Can you count how many lines in the records below contain the string "should"? Reply with the number alone.

Records provided |
* START *

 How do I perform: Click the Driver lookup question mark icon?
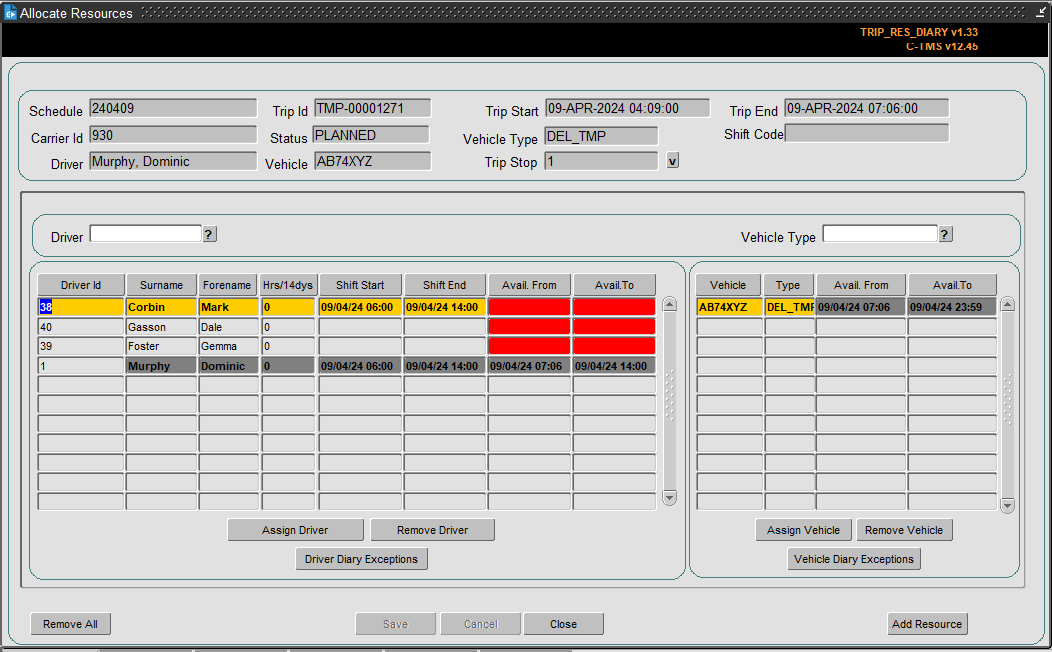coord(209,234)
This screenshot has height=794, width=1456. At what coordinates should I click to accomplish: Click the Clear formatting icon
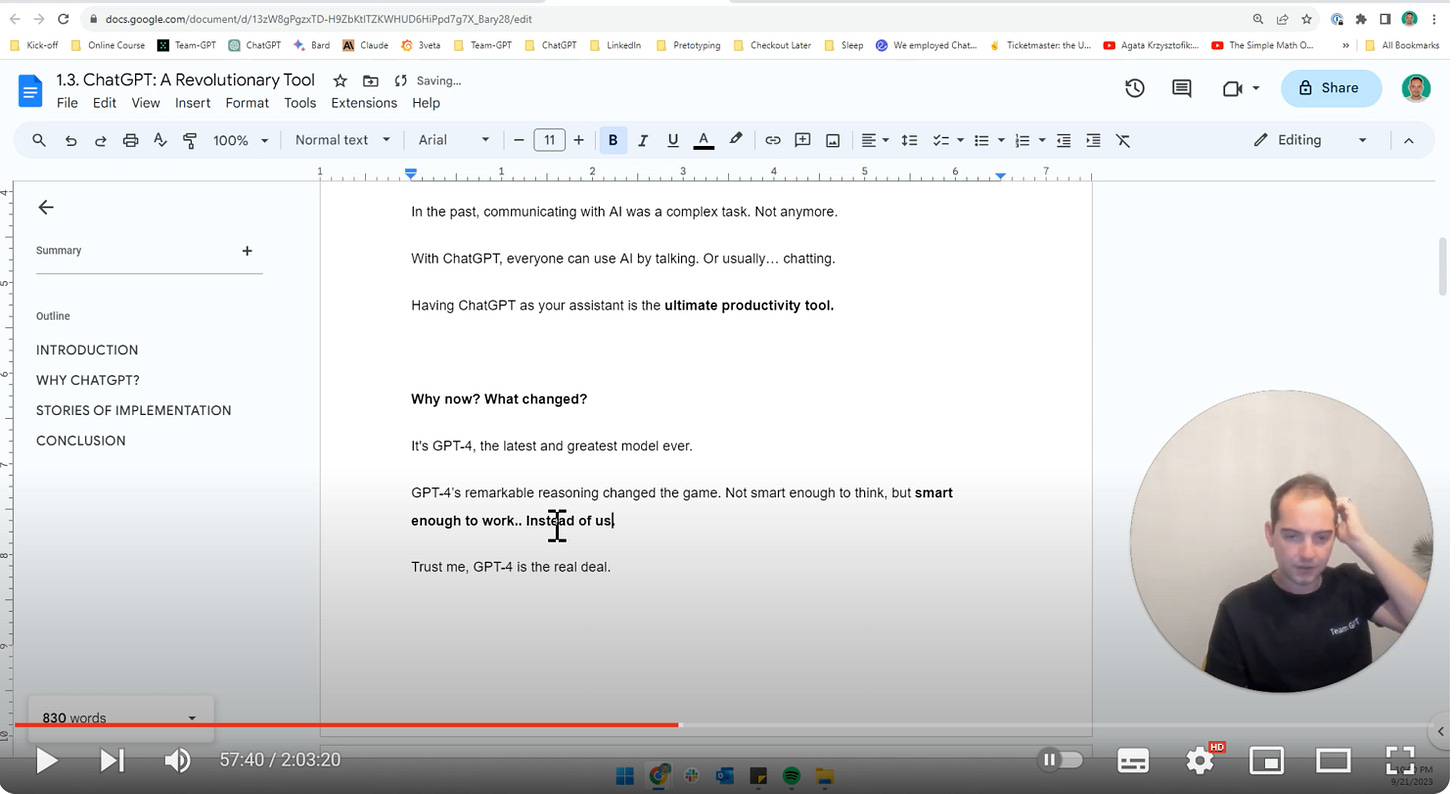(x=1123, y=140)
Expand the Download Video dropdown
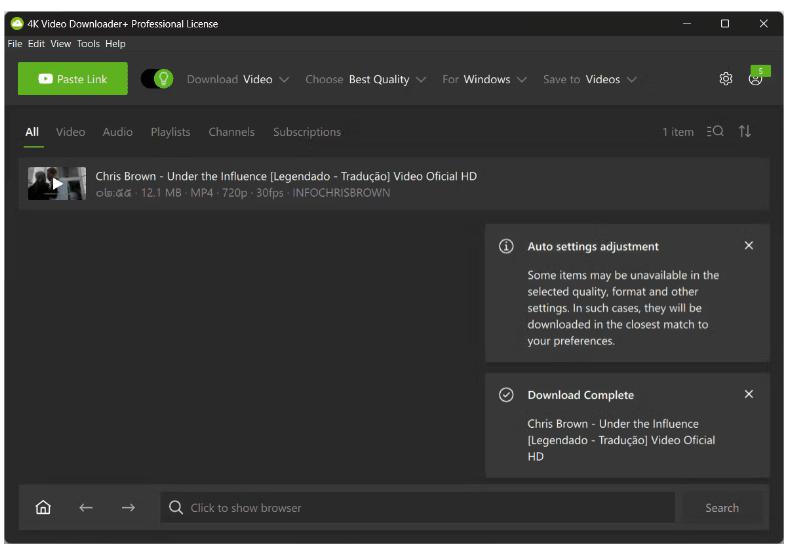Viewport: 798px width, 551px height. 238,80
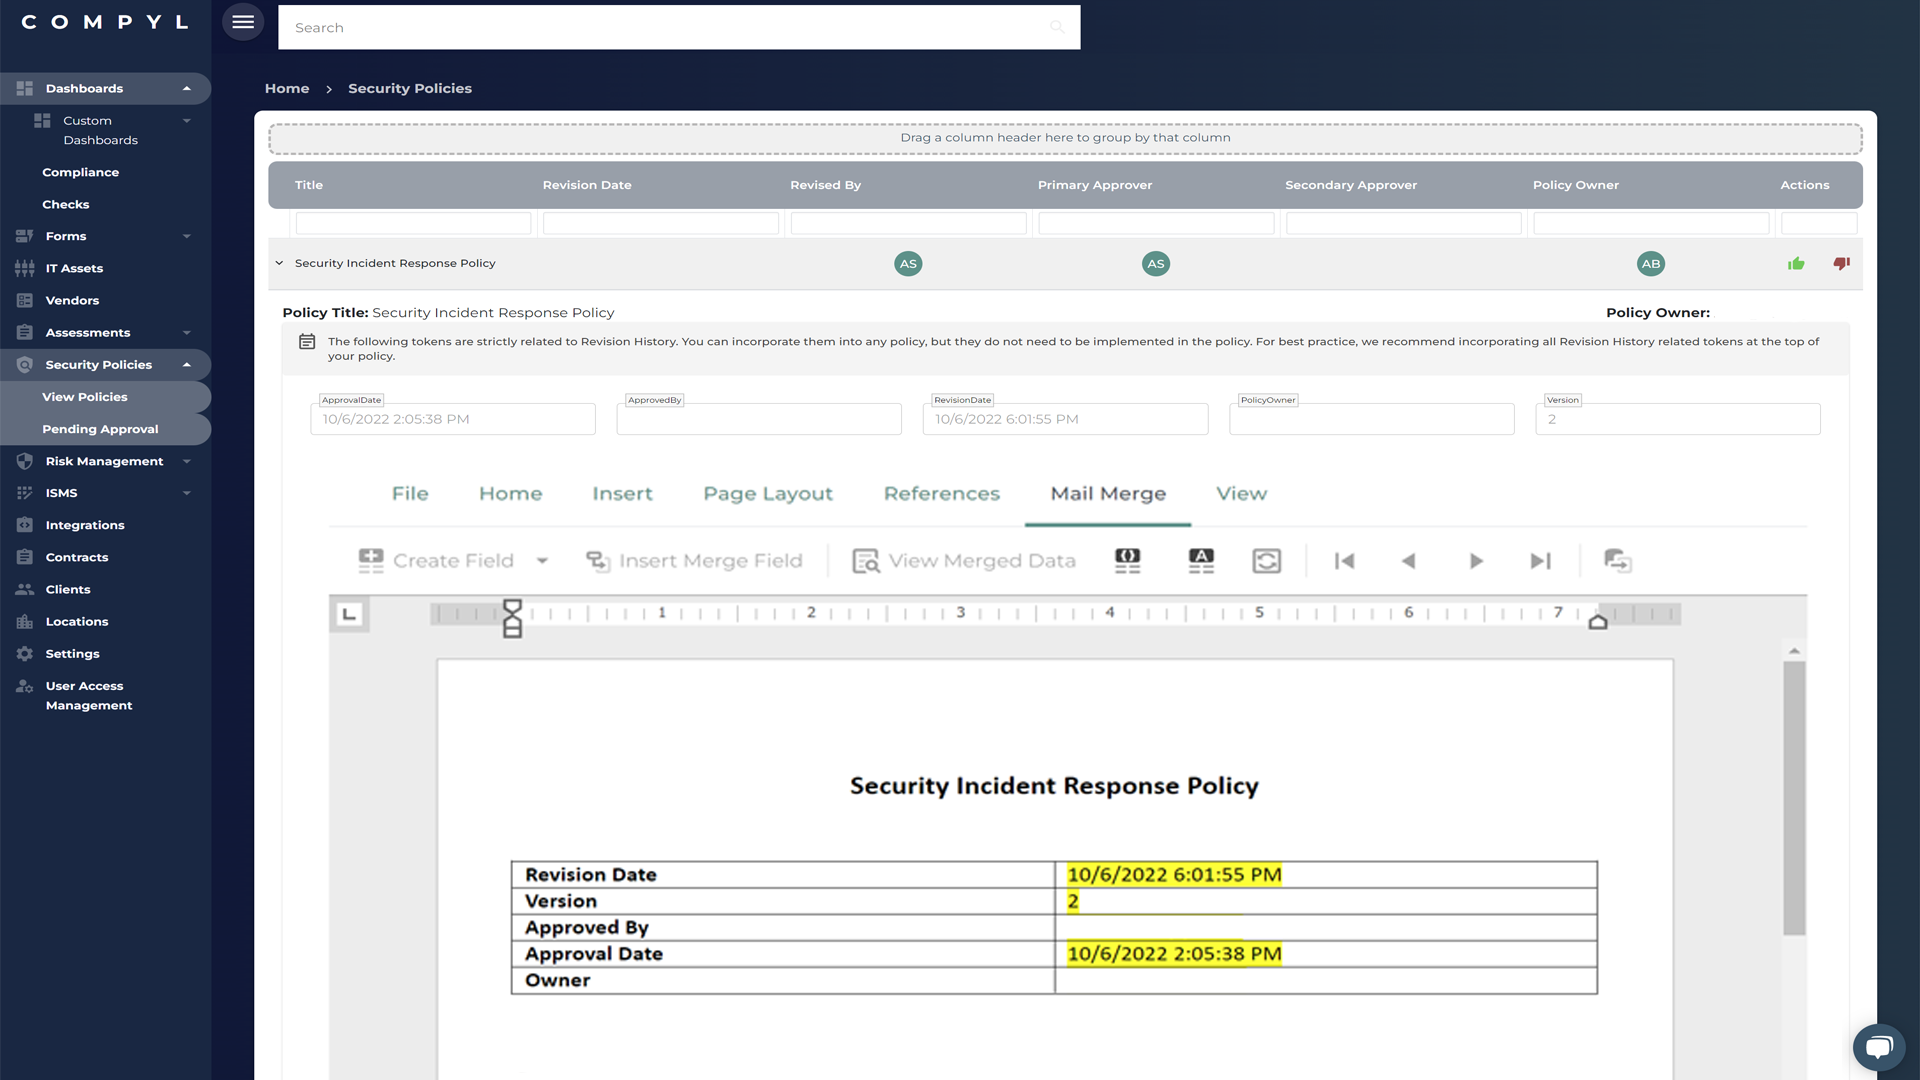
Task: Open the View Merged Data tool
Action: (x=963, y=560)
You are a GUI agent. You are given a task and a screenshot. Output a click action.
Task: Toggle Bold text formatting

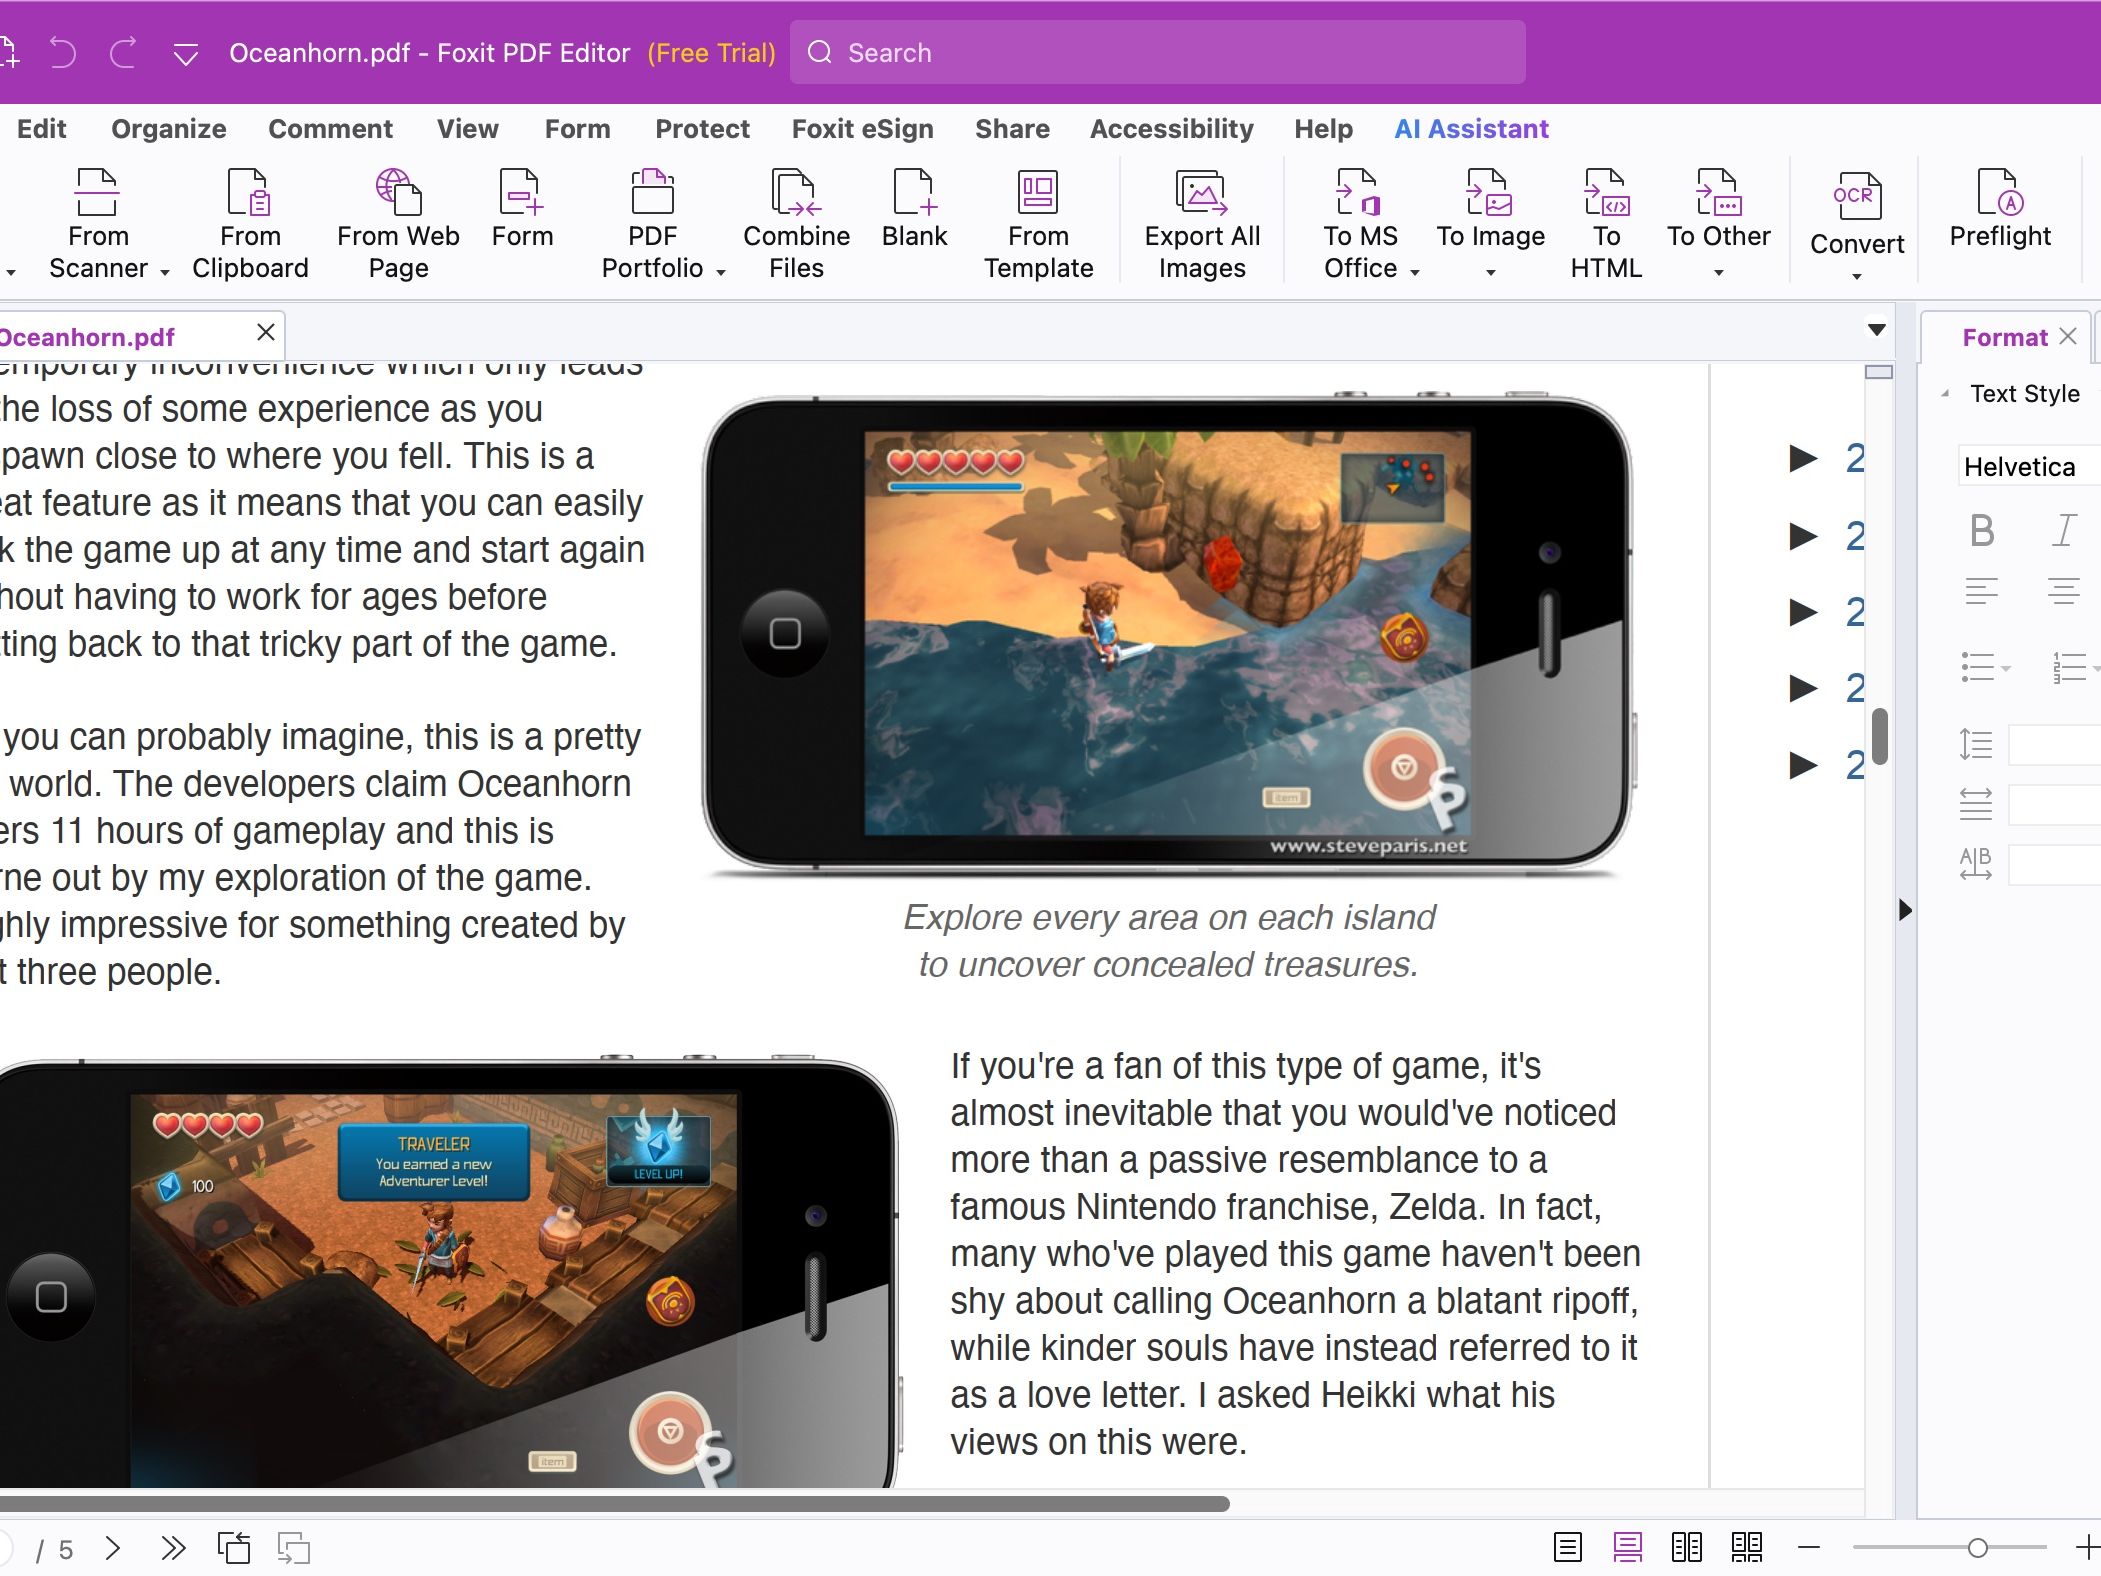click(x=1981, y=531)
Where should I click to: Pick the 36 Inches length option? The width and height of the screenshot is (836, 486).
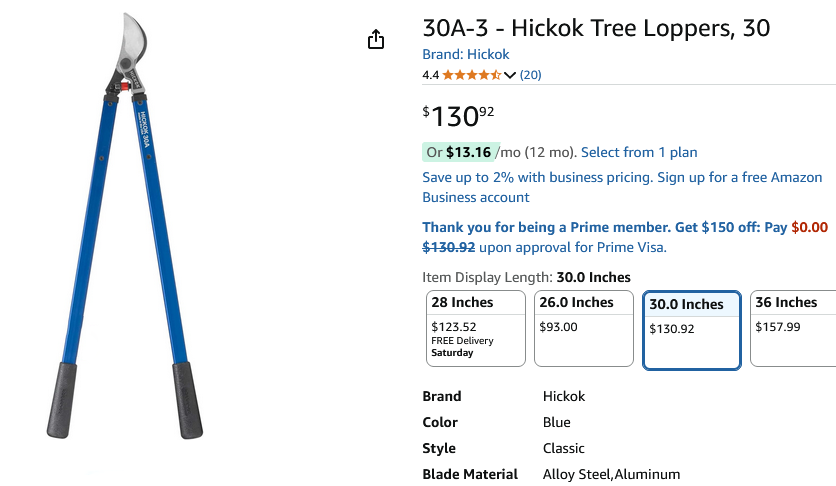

* END *

Full answer | 2